### DOCUMENT TEXT
Sound On The Internet

From 1997

The conventional wisdom among IT professionals is that audio is a toy, for entertainment purposes only. To date, the best use of audio in user interfaces is in video games and CD ROMs. But thanks to faster processors, sophisticated new algorithms, and well-thought-out new APIs, user interface designers stand poised to take advantage of perhaps the most subtly sophisticated sensing devices human beings have — our ears.

The elements of hearing
Human hearing is often overlooked by hardware and software developers, but it’s a rich and subtle sense. It is also always with us. We cannot close our ears the way we close our eyes. We even hear in our sleep, as anyone who has been awakened at 6 a.m. by a noisy garbage truck can tell you. Unlike vision, which focuses on one image at a time, we can “focus” our hearing on several things simultaneously — it is possible to hold a conversation while listening to music, and even follow several conversations going on at once.
People have been trained by evolution to respond to very subtle sound cues. We can:
-hear in all directions at once.
-hear around corners.
-hear through doors.
-hear through walls.
-identify the location of the source of a sound by hearing alone.
-hear loud noises, like thunder, from miles away.
-identify the dimensions of a space by acoustic clues.
-identify movement behind us via subtle changes in the sound field.
Problems and potential for audio
Currently there are many companies that allow no audible sound from computers in their workplace. Sound is regarded as intrusive and unnecessary. Perhaps the problem is not with sound per se, but the way it has been used in the past. Until recently, the audio-processing capability of a standard PC was fairly low. Unpleasant bleeps, bloops and quacks were the only types of sounds that could be produced. For the most part, audio alerts have been used only to notify the user of error — and nobody wants to share a mistake with the entire office.
Recent innovations are changing this trend. Standard-issue computers are now able to produce high-quality sound. Most systems come with at least a 16-bit sound card. Sun’s JavaSoft division, Microsoft, Intel and Elemedia, a division of Lucent have all released high-quality, software-based audio processing tools that can run on most standard machines. Separately, a number of very good software-based, text-to-speech systems have been released for several platforms.

### INFORMATION SUPPLIED
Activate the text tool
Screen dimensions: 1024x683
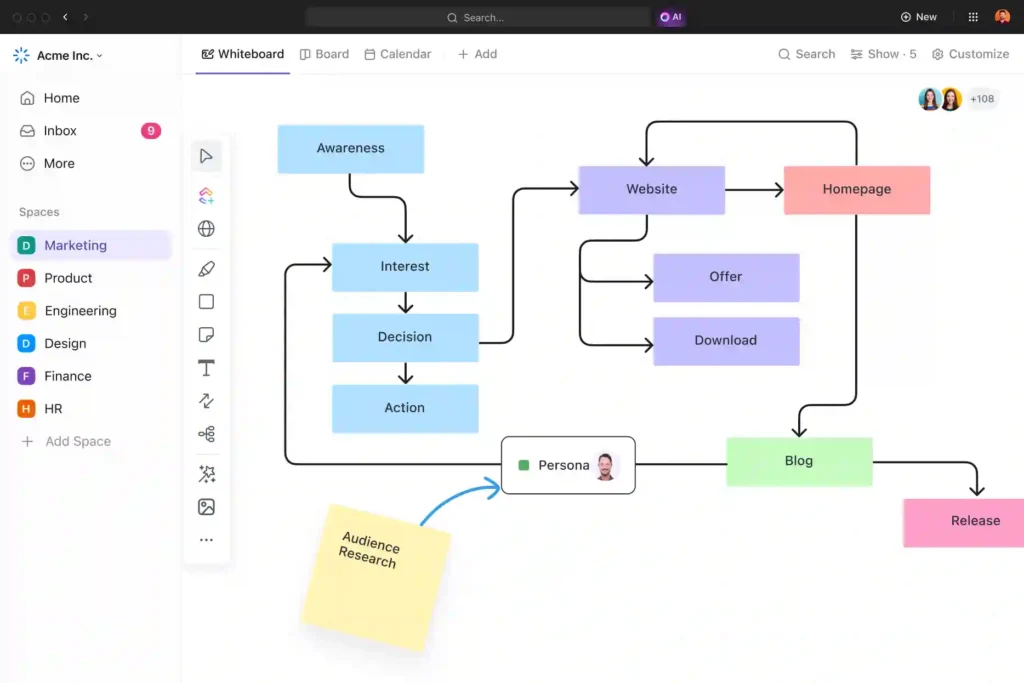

### WHAT THE TASK REQUIRES
In the text on sound on the Internet, what kind of sound card do most systems come with?

### FULL OUTPUT
At least a 16-bit sound card.